Un soir, en ouvrant son manuel d'histoire-géographie, elle avait eu comme une révélation. Il lui avait suffi de lire une légende sous une photographie pour que son lourd fardeau devienne aussitôt moins pesant. Fardeau dont elle ne pouvait se défaire ; à moins de vivre éternellement derrière un masque. Sans cet artifice, il lui était impossible de cacher sa laideur. Enfin, la laideur que les autres - avec toute leur subjectivité - voyaient chez elle. À une autre période ou dans les rares contrées non encore contaminées par les excès du numérique, son visage aurait pu être qualifié, si ce n'était de parfait, de beau. Hélas, Lucy appartenait à la génération Téléphone portable greffé au poignet experte en #regarde-moijesuislaplusbelle. La note explicative accompagnant l'image dans son livre fut pour Lucy comme une bouée de sauvetage dans l'océan de méchanceté qui la submergeait.

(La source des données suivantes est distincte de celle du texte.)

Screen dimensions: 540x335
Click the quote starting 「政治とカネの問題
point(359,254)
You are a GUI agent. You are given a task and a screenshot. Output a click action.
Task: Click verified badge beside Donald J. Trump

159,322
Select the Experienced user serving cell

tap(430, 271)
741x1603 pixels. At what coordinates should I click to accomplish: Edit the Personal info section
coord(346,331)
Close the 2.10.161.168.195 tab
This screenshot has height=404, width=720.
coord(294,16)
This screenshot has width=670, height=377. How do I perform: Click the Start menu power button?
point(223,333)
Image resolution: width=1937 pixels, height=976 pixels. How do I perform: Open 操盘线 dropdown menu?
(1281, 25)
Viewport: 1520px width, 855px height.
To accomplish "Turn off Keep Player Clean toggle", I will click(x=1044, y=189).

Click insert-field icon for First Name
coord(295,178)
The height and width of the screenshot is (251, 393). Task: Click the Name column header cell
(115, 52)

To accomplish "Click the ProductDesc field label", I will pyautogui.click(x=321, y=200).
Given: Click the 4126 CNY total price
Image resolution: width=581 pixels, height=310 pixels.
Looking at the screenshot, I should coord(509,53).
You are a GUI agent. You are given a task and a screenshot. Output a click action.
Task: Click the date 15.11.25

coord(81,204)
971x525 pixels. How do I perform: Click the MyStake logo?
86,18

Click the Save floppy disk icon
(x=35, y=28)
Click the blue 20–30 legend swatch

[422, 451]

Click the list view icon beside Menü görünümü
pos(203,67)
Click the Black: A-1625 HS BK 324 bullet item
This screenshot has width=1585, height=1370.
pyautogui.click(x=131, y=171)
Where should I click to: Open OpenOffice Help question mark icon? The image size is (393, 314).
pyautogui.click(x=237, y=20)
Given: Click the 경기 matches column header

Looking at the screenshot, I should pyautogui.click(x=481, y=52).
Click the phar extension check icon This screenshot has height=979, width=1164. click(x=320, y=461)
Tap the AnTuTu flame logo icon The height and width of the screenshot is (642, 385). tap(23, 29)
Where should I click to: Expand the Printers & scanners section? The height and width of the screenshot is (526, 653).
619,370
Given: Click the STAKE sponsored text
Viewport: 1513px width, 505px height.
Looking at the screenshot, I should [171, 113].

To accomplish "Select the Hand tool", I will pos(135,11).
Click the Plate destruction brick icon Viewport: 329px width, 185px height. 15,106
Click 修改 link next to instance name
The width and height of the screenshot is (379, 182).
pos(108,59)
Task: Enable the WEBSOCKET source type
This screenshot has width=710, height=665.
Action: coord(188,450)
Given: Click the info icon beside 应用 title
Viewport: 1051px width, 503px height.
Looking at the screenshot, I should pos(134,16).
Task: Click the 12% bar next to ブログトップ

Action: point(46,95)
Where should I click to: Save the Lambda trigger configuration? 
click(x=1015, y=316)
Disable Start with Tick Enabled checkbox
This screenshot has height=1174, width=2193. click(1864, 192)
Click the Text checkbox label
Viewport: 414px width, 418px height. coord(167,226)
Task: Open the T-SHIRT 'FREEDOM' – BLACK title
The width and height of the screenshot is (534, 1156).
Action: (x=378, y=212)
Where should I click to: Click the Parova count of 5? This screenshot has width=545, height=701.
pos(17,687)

Pourtant, elle avait compris très tôt que le temps et les épreuves de la vie se chargeaient de reléguer dans le placard à oubli la quasi-totalité des starlettes locales et mondiales. Bon nombre de celles qui occupaient le haut de l'affiche connaissaient, un jour, indifférence, rejet, moqueries voire mépris. La plastique d'un corps était de courte durée par rapport à une vie. Par ailleurs, les critères de beauté changeaient sans cesse. Il suffisait qu'une célébrité rencontre un bistouri pour qu'une soudaine épidémie d'opérations de chirurgie esthétique identiques surgisse. Ainsi naissaient les modes. Un beau matin, les nez " en trompette " étaient en vogue. Quelques années plus tard, c'était aux appendices nasaux en forme de tour Eiffel de trôner. Cyrano s'en serait régalé ! Le " belle un jour, belle pour toujours " n'était qu'un mythe. Sans connaître Ronsard et son Mignonne, allons voir si la rose - poème abordant la fuite du temps -, Lucy le savait. Néanmoins, les cruelles remarques qui pleuvaient sur elle continuaient de l'affecter.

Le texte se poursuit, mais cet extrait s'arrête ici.